What you should do - Your task is to copy all of the data exactly.
── Data for this task ──
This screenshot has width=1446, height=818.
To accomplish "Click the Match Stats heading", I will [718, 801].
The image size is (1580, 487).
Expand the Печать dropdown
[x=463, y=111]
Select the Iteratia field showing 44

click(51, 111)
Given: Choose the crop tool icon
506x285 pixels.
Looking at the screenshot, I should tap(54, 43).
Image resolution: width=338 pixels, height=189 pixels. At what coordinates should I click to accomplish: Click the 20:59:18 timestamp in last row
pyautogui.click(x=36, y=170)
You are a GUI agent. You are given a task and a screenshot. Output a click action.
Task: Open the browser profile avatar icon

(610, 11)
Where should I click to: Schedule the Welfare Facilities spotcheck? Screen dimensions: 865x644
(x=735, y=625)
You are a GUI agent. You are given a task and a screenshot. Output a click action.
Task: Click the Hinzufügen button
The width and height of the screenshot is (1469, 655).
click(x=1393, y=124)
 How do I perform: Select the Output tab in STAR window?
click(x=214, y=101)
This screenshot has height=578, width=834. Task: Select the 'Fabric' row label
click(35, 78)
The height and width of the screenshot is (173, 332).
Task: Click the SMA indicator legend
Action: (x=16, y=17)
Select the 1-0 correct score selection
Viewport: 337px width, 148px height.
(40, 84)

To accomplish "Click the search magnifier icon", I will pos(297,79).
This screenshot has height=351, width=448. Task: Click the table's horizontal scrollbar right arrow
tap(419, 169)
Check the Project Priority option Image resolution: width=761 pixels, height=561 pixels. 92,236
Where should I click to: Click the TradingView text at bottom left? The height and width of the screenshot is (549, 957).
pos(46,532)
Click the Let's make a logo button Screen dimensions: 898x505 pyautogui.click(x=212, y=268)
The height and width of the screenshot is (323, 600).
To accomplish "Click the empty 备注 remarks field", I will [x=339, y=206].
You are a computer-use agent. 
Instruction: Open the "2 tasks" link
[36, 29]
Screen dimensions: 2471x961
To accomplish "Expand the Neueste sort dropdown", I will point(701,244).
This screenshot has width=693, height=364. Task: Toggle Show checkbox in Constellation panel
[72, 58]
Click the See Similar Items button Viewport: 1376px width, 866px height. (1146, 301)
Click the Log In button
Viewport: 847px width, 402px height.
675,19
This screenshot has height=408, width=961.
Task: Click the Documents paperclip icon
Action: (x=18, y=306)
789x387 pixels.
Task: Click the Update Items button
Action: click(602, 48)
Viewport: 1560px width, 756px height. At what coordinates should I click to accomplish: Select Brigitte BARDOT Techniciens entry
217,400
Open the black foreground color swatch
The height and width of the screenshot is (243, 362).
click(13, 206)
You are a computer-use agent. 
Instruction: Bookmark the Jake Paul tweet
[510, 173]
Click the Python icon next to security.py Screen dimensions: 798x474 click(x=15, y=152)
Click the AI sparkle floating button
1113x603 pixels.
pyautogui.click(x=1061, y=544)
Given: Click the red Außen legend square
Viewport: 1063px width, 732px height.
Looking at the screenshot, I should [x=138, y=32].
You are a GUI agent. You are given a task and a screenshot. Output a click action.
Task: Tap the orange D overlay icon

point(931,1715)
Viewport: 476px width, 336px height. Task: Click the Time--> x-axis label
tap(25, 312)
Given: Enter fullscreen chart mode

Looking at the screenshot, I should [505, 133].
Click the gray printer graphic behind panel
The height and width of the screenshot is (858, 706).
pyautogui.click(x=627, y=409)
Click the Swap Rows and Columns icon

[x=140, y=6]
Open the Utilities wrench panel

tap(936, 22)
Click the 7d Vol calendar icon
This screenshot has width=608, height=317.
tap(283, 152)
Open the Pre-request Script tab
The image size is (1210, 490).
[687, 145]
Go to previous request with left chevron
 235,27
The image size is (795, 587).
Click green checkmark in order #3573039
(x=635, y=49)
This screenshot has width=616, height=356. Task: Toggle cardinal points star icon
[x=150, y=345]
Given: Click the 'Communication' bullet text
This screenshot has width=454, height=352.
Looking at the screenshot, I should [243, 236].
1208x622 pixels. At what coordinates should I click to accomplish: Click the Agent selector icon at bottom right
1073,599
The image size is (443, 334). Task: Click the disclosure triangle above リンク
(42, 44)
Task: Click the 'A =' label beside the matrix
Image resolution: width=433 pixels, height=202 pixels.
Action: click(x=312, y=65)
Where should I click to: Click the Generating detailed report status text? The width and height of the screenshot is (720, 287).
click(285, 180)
───
Expected answer -
This screenshot has width=1446, height=818.
To accomplish "Click the Match Stats heading", I will [718, 801].
The image size is (1580, 487).
Expand the Печать dropdown
[x=463, y=111]
Select the Iteratia field showing 44

click(51, 111)
Given: Choose the crop tool icon
506x285 pixels.
Looking at the screenshot, I should tap(54, 43).
Image resolution: width=338 pixels, height=189 pixels. At what coordinates should I click to accomplish: Click the 20:59:18 timestamp in last row
pyautogui.click(x=36, y=170)
You are a GUI agent. You are given a task and a screenshot. Output a click action.
Task: Open the browser profile avatar icon

(610, 11)
Where should I click to: Schedule the Welfare Facilities spotcheck? Screen dimensions: 865x644
(x=735, y=625)
You are a GUI agent. You are given a task and a screenshot. Output a click action.
Task: Click the Hinzufügen button
The width and height of the screenshot is (1469, 655).
click(x=1393, y=124)
 How do I perform: Select the Output tab in STAR window?
click(x=214, y=101)
This screenshot has height=578, width=834. Task: Select the 'Fabric' row label
click(35, 78)
The height and width of the screenshot is (173, 332).
Task: Click the SMA indicator legend
Action: (x=16, y=17)
Select the 1-0 correct score selection
Viewport: 337px width, 148px height.
(40, 84)

To accomplish "Click the search magnifier icon", I will pos(297,79).
This screenshot has height=351, width=448. Task: Click the table's horizontal scrollbar right arrow
tap(419, 169)
Check the Project Priority option Image resolution: width=761 pixels, height=561 pixels. 92,236
Where should I click to: Click the TradingView text at bottom left? The height and width of the screenshot is (549, 957).
pos(46,532)
Click the Let's make a logo button Screen dimensions: 898x505 pyautogui.click(x=212, y=268)
The height and width of the screenshot is (323, 600).
To accomplish "Click the empty 备注 remarks field", I will [x=339, y=206].
You are a computer-use agent. 
Instruction: Open the "2 tasks" link
[36, 29]
Screen dimensions: 2471x961
To accomplish "Expand the Neueste sort dropdown", I will point(701,244).
This screenshot has width=693, height=364. Task: Toggle Show checkbox in Constellation panel
[72, 58]
Click the See Similar Items button Viewport: 1376px width, 866px height. (1146, 301)
Click the Log In button
Viewport: 847px width, 402px height.
675,19
This screenshot has height=408, width=961.
Task: Click the Documents paperclip icon
Action: (x=18, y=306)
789x387 pixels.
Task: Click the Update Items button
Action: click(602, 48)
Viewport: 1560px width, 756px height. At what coordinates should I click to accomplish: Select Brigitte BARDOT Techniciens entry
217,400
Open the black foreground color swatch
The height and width of the screenshot is (243, 362).
click(13, 206)
You are a computer-use agent. 
Instruction: Bookmark the Jake Paul tweet
[510, 173]
Click the Python icon next to security.py Screen dimensions: 798x474 click(x=15, y=152)
Click the AI sparkle floating button
1113x603 pixels.
pyautogui.click(x=1061, y=544)
Given: Click the red Außen legend square
Viewport: 1063px width, 732px height.
Looking at the screenshot, I should [x=138, y=32].
You are a GUI agent. You are given a task and a screenshot. Output a click action.
Task: Tap the orange D overlay icon

point(931,1715)
Viewport: 476px width, 336px height. Task: Click the Time--> x-axis label
tap(25, 312)
Given: Enter fullscreen chart mode

Looking at the screenshot, I should [505, 133].
Click the gray printer graphic behind panel
The height and width of the screenshot is (858, 706).
pyautogui.click(x=627, y=409)
Click the Swap Rows and Columns icon

[x=140, y=6]
Open the Utilities wrench panel

tap(936, 22)
Click the 7d Vol calendar icon
This screenshot has width=608, height=317.
tap(283, 152)
Open the Pre-request Script tab
The image size is (1210, 490).
[687, 145]
Go to previous request with left chevron
 235,27
The image size is (795, 587).
Click green checkmark in order #3573039
(x=635, y=49)
This screenshot has width=616, height=356. Task: Toggle cardinal points star icon
[x=150, y=345]
Given: Click the 'Communication' bullet text
This screenshot has width=454, height=352.
Looking at the screenshot, I should [243, 236].
1208x622 pixels. At what coordinates should I click to accomplish: Click the Agent selector icon at bottom right
1073,599
The image size is (443, 334). Task: Click the disclosure triangle above リンク
(42, 44)
Task: Click the 'A =' label beside the matrix
Image resolution: width=433 pixels, height=202 pixels.
Action: click(x=312, y=65)
Where should I click to: Click the Generating detailed report status text? The width and height of the screenshot is (720, 287).
click(285, 180)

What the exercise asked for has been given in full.